-- Start Input rows --

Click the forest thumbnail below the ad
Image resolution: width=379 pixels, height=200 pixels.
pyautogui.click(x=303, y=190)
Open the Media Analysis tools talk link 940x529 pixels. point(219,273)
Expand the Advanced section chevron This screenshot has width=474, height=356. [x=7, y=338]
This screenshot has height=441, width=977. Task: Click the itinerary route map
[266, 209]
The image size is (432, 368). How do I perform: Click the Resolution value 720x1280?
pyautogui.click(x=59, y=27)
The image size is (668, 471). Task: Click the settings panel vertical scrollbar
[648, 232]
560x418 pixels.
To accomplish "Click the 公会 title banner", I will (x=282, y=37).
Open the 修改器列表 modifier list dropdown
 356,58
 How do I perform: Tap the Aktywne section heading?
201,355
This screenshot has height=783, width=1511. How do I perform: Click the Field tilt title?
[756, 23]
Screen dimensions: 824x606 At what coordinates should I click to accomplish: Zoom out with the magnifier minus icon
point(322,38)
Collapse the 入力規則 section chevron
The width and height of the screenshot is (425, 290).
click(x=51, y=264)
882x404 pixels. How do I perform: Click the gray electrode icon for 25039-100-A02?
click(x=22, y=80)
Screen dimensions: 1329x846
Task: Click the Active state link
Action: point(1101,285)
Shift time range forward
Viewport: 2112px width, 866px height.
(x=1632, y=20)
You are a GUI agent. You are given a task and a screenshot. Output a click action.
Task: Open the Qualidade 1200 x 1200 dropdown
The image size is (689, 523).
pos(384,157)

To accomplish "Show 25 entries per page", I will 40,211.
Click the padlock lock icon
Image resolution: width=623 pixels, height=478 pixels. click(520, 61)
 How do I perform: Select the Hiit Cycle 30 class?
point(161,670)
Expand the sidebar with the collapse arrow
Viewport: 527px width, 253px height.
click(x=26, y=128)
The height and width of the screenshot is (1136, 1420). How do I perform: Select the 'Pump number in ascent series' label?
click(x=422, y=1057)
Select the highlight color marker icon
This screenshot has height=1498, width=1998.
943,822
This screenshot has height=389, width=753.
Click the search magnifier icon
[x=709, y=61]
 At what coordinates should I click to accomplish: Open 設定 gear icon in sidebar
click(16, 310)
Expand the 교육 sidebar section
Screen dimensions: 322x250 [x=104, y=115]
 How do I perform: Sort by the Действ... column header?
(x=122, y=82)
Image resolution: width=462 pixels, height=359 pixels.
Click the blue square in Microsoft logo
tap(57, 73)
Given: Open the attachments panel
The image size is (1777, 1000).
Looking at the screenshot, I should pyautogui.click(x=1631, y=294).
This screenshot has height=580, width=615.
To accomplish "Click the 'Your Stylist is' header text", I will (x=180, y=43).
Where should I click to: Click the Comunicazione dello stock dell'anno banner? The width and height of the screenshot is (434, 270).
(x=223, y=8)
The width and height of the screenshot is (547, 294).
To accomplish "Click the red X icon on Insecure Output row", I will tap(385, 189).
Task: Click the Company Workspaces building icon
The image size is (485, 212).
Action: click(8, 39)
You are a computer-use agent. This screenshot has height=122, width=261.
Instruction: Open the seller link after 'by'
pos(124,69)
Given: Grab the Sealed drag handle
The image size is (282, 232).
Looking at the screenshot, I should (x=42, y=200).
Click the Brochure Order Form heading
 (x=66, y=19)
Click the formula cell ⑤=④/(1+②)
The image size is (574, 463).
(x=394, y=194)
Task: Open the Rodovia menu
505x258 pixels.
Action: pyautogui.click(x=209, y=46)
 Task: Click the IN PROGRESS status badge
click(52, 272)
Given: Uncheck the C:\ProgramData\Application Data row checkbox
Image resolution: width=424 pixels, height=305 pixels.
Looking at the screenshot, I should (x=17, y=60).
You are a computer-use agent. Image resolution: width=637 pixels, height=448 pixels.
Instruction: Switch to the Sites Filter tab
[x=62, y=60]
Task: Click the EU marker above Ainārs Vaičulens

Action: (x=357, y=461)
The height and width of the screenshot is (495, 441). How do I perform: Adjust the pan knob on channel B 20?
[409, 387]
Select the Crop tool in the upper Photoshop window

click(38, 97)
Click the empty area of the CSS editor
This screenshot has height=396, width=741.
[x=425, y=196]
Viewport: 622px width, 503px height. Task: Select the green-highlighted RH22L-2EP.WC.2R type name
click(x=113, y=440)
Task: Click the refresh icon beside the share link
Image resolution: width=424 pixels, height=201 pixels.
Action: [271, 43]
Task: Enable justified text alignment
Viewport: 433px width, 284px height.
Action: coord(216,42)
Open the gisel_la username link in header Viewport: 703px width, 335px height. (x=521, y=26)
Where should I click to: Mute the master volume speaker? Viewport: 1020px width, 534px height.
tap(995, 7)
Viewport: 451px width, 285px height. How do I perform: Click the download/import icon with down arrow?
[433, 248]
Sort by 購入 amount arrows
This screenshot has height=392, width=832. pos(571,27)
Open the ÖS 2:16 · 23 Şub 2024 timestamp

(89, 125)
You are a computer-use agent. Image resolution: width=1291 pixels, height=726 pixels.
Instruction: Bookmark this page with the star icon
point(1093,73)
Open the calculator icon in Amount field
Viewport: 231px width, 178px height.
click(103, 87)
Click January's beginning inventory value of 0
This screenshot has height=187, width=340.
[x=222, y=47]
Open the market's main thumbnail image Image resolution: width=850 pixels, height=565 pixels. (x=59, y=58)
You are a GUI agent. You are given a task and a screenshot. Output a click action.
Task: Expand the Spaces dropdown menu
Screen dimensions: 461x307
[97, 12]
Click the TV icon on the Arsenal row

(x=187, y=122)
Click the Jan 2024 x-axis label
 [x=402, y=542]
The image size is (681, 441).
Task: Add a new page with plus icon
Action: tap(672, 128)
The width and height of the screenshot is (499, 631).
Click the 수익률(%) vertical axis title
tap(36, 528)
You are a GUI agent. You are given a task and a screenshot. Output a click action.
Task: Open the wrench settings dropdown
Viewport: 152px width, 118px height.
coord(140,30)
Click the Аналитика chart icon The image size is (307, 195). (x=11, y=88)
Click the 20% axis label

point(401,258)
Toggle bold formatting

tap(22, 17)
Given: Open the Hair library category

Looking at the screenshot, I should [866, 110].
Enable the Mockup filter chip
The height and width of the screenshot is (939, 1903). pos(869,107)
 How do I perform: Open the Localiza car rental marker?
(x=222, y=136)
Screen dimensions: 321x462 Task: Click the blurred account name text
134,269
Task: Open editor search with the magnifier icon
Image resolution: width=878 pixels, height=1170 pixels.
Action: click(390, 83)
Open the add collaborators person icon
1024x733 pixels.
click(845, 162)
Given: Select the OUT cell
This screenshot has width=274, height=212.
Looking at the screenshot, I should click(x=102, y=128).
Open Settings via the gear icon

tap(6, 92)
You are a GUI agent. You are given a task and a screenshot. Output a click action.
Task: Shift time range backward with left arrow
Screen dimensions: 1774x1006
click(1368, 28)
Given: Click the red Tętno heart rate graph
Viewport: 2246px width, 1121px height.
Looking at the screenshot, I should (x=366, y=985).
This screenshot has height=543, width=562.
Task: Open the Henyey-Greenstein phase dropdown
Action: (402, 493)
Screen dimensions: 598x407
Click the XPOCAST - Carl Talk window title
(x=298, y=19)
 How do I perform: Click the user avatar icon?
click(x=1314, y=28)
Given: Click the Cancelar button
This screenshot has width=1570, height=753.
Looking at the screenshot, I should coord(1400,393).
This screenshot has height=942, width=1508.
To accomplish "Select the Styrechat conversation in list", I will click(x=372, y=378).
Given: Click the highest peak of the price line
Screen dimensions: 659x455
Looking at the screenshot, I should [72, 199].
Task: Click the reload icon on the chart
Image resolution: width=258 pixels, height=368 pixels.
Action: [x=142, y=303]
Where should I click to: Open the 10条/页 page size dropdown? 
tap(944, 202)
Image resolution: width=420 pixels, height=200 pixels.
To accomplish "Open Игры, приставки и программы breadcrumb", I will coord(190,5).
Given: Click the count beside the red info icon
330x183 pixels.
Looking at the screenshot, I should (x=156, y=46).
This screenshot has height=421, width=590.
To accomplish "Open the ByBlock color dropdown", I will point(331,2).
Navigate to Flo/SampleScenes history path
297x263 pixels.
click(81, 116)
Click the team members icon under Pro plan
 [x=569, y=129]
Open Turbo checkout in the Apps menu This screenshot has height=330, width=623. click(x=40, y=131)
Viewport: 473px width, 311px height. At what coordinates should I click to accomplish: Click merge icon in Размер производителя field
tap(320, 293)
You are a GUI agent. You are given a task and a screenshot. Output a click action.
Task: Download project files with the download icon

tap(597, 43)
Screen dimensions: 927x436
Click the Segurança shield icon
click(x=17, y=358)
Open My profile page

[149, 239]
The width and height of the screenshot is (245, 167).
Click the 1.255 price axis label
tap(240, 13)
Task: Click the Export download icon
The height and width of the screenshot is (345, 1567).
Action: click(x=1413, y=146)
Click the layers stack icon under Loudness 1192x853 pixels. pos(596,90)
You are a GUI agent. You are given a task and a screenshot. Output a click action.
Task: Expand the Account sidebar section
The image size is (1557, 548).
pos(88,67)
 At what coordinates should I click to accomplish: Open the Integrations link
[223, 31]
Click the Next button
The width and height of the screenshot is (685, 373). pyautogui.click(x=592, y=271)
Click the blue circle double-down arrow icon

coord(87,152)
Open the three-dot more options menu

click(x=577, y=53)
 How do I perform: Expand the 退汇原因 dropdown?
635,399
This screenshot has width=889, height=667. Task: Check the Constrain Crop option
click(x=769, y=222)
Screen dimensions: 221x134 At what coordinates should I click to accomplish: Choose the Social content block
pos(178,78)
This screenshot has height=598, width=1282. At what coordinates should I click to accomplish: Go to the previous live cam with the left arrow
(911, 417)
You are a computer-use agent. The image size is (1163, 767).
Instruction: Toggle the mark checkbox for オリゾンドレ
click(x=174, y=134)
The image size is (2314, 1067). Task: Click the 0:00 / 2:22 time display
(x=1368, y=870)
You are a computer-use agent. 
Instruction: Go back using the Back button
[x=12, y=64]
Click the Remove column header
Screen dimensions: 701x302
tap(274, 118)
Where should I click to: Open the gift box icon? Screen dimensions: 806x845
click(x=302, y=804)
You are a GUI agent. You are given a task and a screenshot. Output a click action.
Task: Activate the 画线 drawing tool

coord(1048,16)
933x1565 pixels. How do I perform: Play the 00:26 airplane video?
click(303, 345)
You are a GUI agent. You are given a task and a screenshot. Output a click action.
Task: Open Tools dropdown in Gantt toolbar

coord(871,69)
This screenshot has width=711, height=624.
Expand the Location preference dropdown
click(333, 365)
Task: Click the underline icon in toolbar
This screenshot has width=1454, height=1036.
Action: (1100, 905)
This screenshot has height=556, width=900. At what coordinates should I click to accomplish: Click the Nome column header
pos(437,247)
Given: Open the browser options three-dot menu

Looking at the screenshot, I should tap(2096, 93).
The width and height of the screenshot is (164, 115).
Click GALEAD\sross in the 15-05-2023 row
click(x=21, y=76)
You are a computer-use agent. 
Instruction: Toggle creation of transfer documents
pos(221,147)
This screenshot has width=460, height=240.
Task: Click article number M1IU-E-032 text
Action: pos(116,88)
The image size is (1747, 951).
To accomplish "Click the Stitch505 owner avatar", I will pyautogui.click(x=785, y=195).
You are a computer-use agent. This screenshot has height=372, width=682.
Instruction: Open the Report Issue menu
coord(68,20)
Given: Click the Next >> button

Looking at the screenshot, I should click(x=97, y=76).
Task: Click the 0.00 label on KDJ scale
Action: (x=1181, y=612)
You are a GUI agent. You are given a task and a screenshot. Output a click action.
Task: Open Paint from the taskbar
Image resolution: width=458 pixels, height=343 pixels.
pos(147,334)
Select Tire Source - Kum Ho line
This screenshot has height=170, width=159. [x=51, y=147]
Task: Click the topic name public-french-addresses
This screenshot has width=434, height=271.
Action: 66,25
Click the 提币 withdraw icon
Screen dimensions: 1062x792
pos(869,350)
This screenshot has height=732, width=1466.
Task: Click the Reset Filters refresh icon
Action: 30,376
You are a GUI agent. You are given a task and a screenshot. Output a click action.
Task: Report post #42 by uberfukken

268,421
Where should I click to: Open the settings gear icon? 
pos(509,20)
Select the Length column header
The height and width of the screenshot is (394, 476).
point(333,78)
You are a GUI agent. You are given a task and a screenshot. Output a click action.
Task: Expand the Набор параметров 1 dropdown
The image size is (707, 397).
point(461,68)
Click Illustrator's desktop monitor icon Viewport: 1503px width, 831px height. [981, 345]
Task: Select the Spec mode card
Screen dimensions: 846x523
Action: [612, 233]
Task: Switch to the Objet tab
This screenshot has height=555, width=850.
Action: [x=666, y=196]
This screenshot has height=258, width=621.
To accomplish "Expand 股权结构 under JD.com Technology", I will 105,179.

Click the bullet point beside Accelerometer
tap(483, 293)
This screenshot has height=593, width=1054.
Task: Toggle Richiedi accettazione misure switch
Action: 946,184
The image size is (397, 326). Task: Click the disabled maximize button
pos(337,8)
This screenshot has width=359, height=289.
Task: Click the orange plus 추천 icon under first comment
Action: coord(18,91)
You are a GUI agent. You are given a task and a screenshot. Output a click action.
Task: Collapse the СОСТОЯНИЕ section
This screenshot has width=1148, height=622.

-- End Input rows --

**Task goal:** Rewrite the items above as a numbered list, starting at the line containing "How do I perform: Expand the 退汇原因 dropdown?" and ending at the line containing "pos(178,78)", and leave out any blank lines.

**Expected answer:**
1.  How do I perform: Expand the 退汇原因 dropdown?
2. 635,399
3. This screenshot has width=889, height=667. Task: Check the Constrain Crop option
4. click(x=769, y=222)
5. Screen dimensions: 221x134 At what coordinates should I click to accomplish: Choose the Social content block
6. pos(178,78)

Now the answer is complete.